Behavioral Finance for Gen Y: Part 2

I'm back at college for senior year and beginning to think of more and more investing biases that are particularly prevalent among Gen Y - and what you can do to avoid them!

Last week, I highlighted the self-serving bias, where we tend to give ourselves credit for having investing skills when a stock pick goes up, but avoid responsibility for buying it and instead blame bad luck when it goes down. Today, I'm going to highlight risk aversion. Basically, risk aversion is exactly what the term implies: When an investor is given the choice between a risky investment (growth stock) or a less-risky choice (domestic stock index fund), he/she will choose the less risky investment. This is very normal behavior for some people who simply do not recognize the fact that high risk investments can mean high reward, when the possibility for high loss is also understood.

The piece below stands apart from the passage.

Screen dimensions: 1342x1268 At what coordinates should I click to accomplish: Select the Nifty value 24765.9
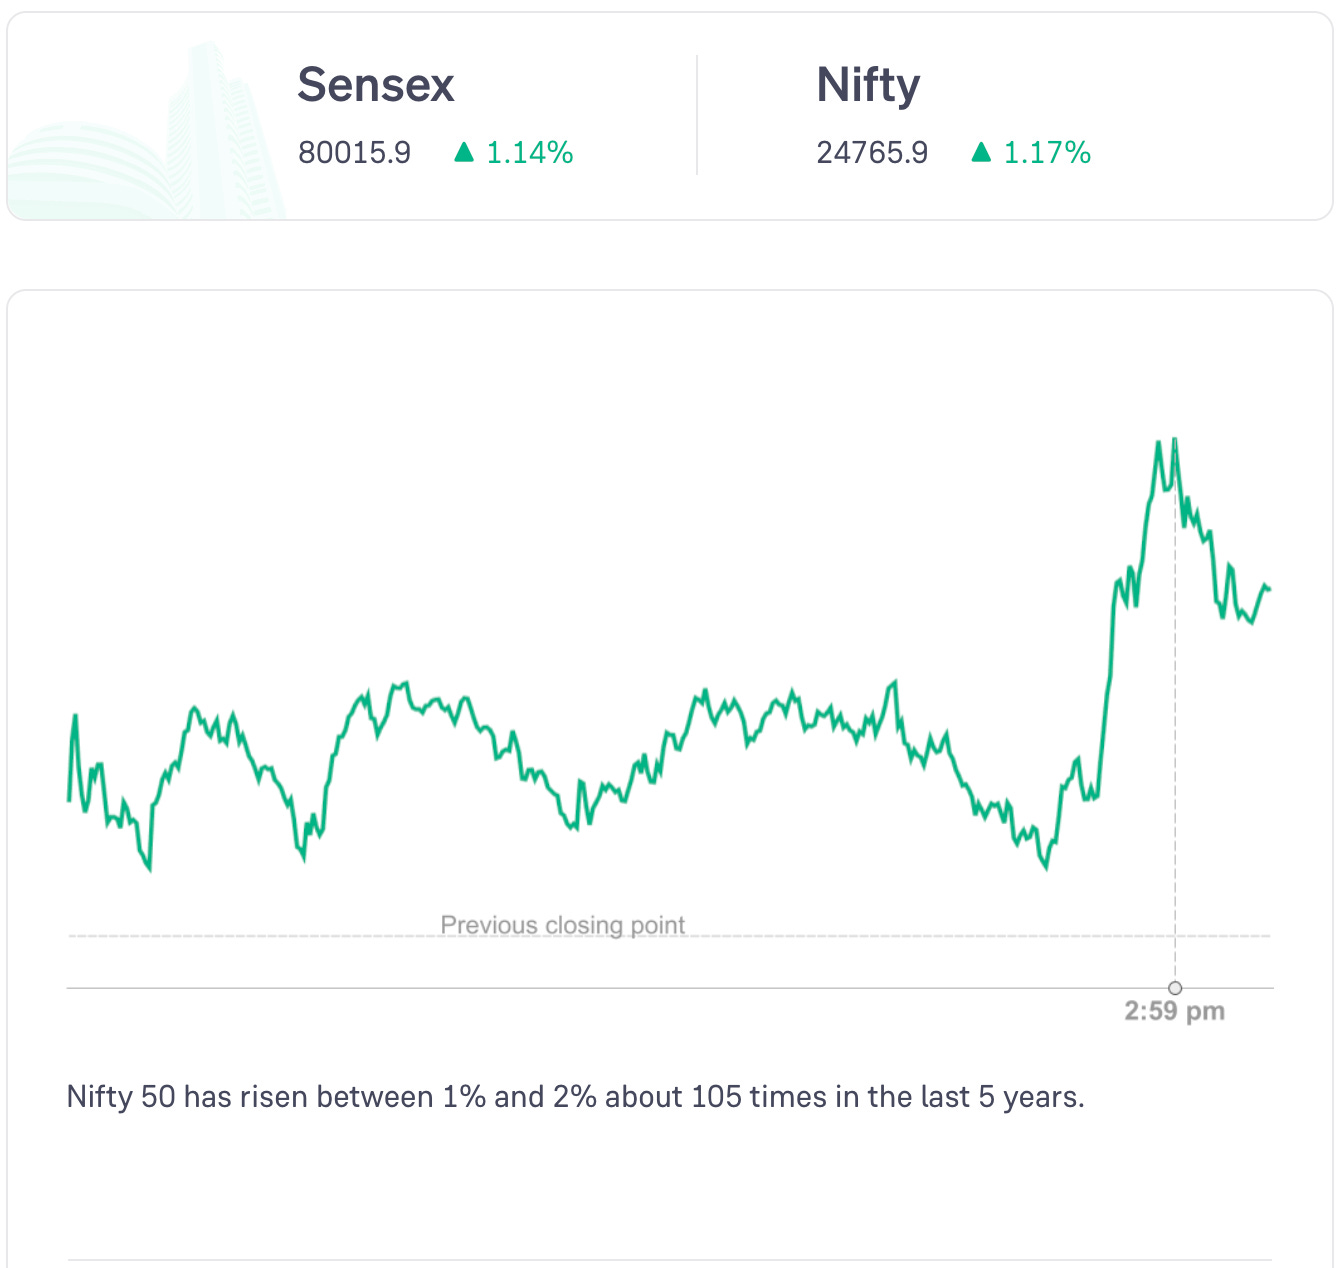[x=872, y=152]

So, if I advocate index funds, why am I highlighting risk aversion here as an investing bias? Ultimately, as Gen Y's, we have a longer investment horizon than Baby Boomers and Gen Xers. As a result, while a balanced allocation of index funds (60%+ of total asset allocation) is ideal, it's rational to own a diversified portfolio of dividend-paying stocks as part of the rest of the allocation, keeping in mind that the individual stock exposure should always be less than the total index fund exposure. With this approach, any bumps from purely buying risky investments (which will lead to risk aversion tendencies should they go down) will be mitigated by the large allocation to index funds. Even better, a diversified basket of stocks in different industries will be less correlated to each other, further lessening risk.

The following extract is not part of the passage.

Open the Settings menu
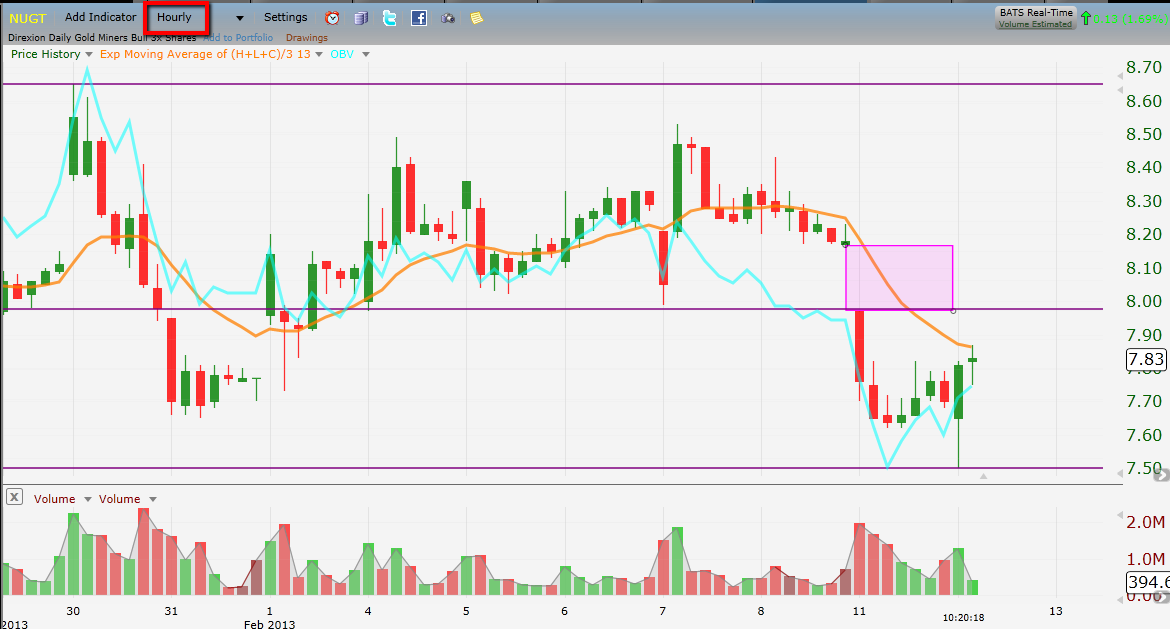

We are lucky in that our time horizon enables us to recover from any particularly poor-performing investment. However, if we diversify well enough and invest in companies that have a long-term history of paying a consistent dividend, the issues that arise because of risk aversion become smaller as the companies we are buying aren't as risky as some of their counterparts. Then, the benefits of this approach are especially notable because of the potential for higher returns in the individual stocks we own, provided we reinvest their dividends. Couple this fact along with the fact that we own a nice portfolio of index funds, and Generation WI$E will be all set.